Direction: Transcribe each line of the records below word for word, omitting the pictures.

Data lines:
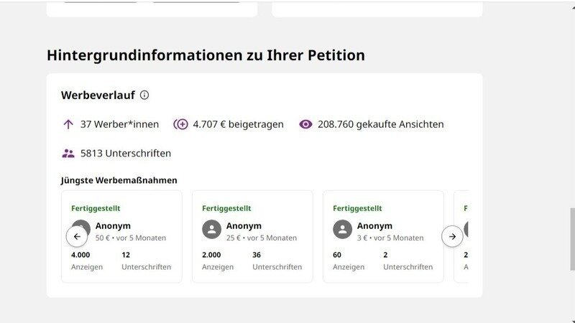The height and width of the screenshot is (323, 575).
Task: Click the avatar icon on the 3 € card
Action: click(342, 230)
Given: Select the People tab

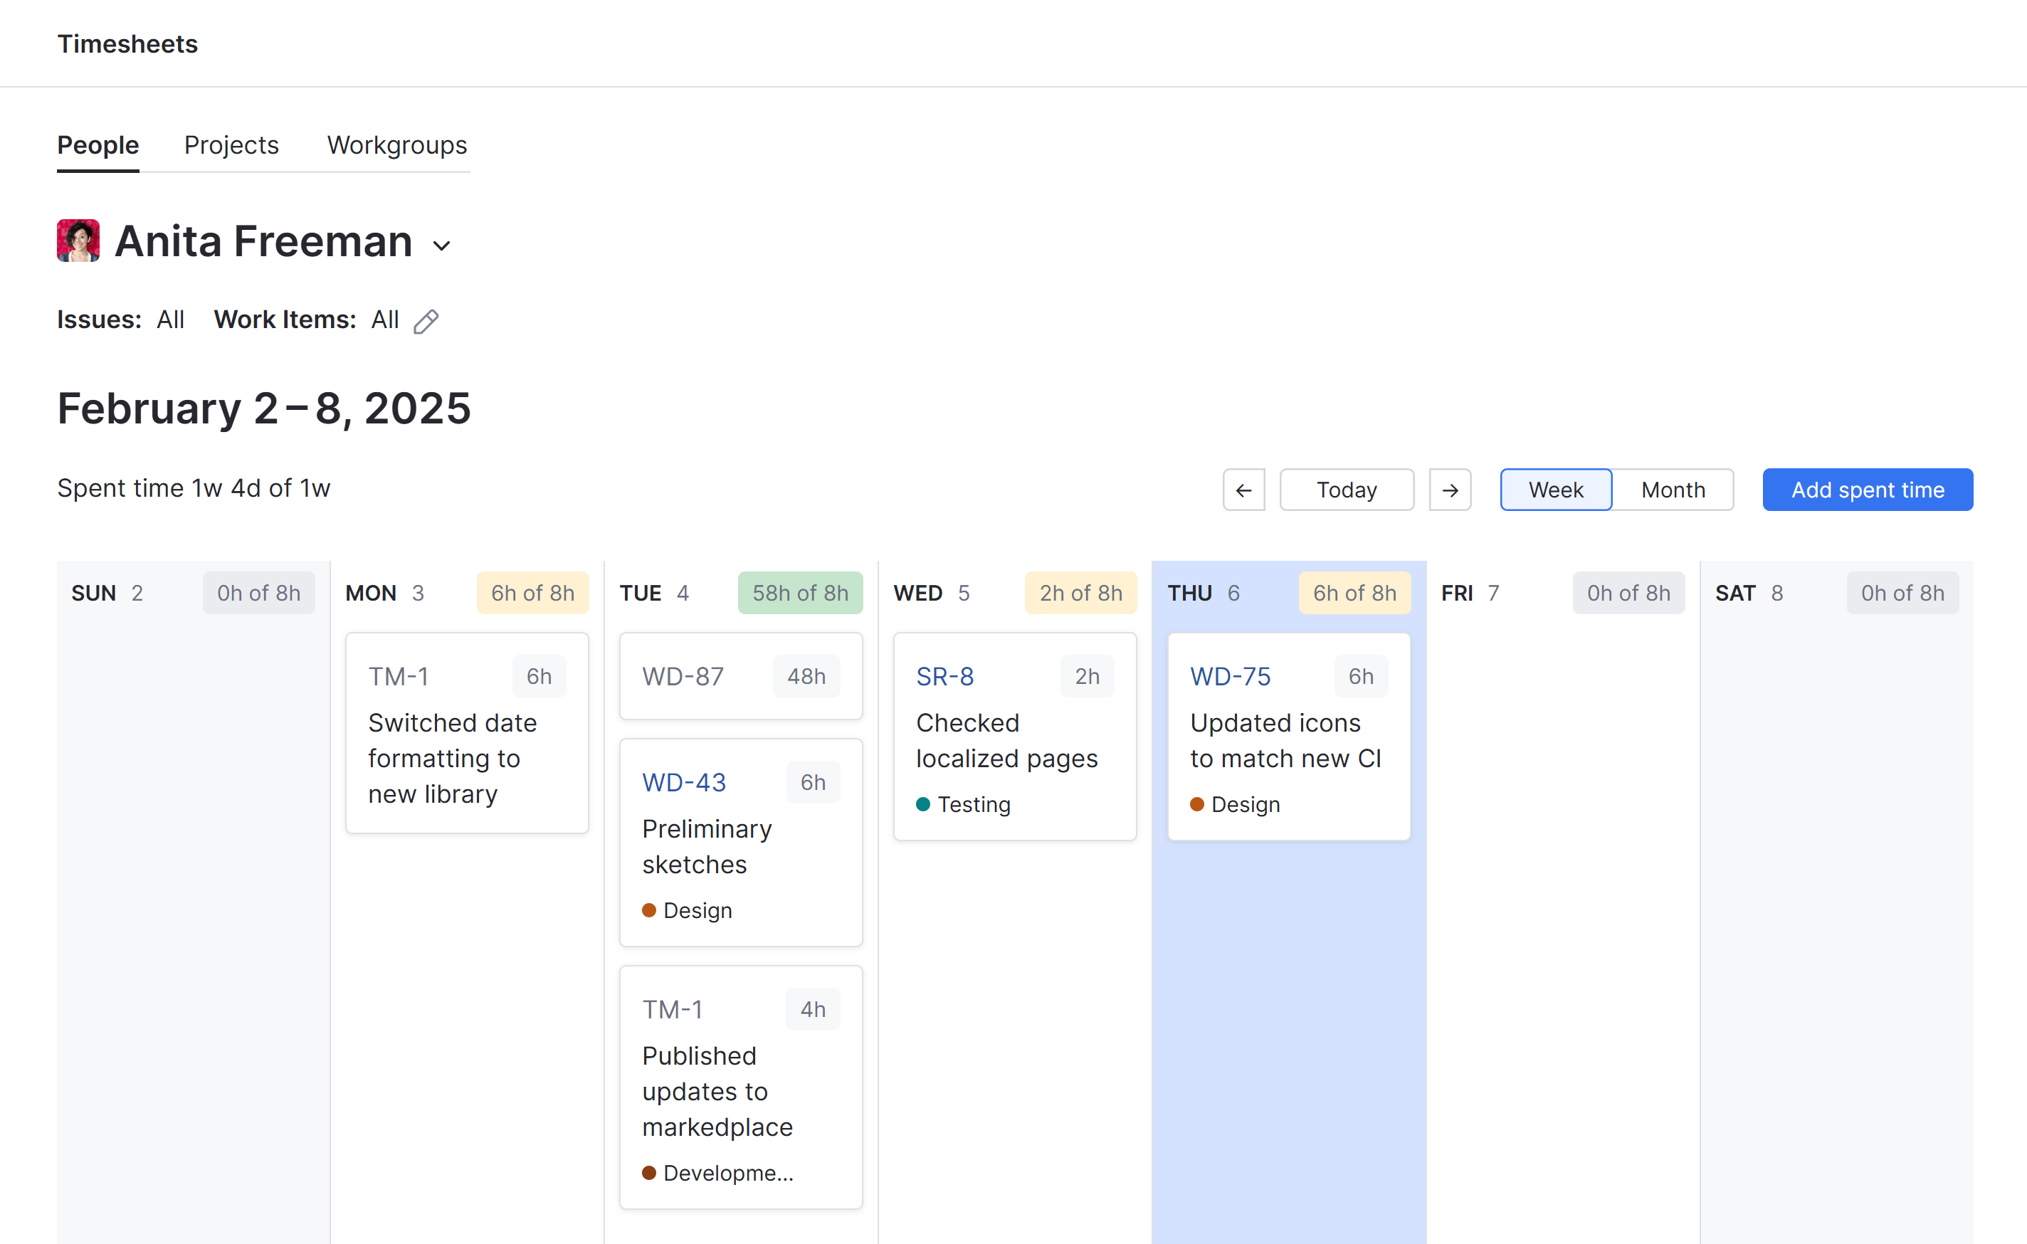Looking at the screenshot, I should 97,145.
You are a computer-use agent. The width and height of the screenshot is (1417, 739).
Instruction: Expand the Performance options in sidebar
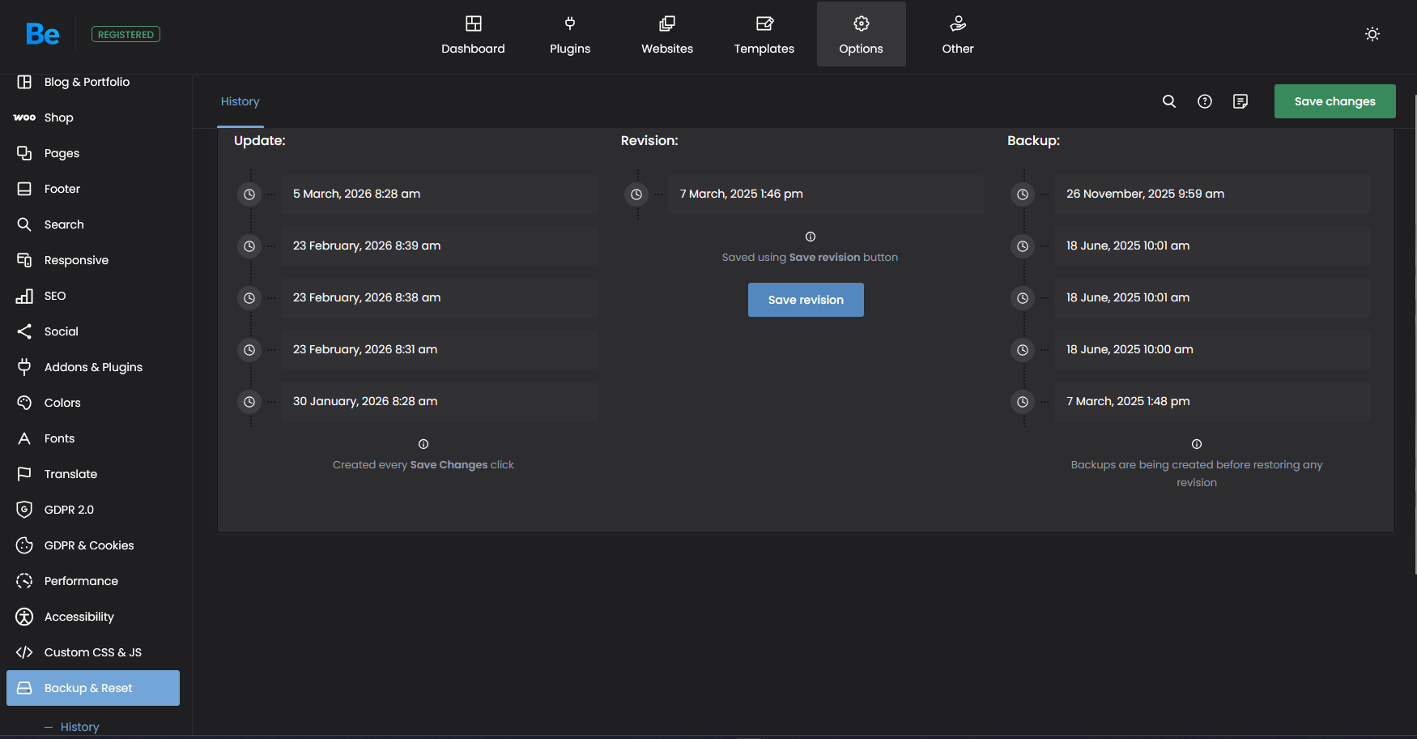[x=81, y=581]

Exercise result:
The height and width of the screenshot is (323, 575).
Task: Click the avatar icon on the 3 € card
Action: click(342, 230)
Given: Select the People tab

Looking at the screenshot, I should 97,145.
You are a computer-use agent. The width and height of the screenshot is (1417, 739).
Instruction: Expand the Performance options in sidebar
[x=81, y=581]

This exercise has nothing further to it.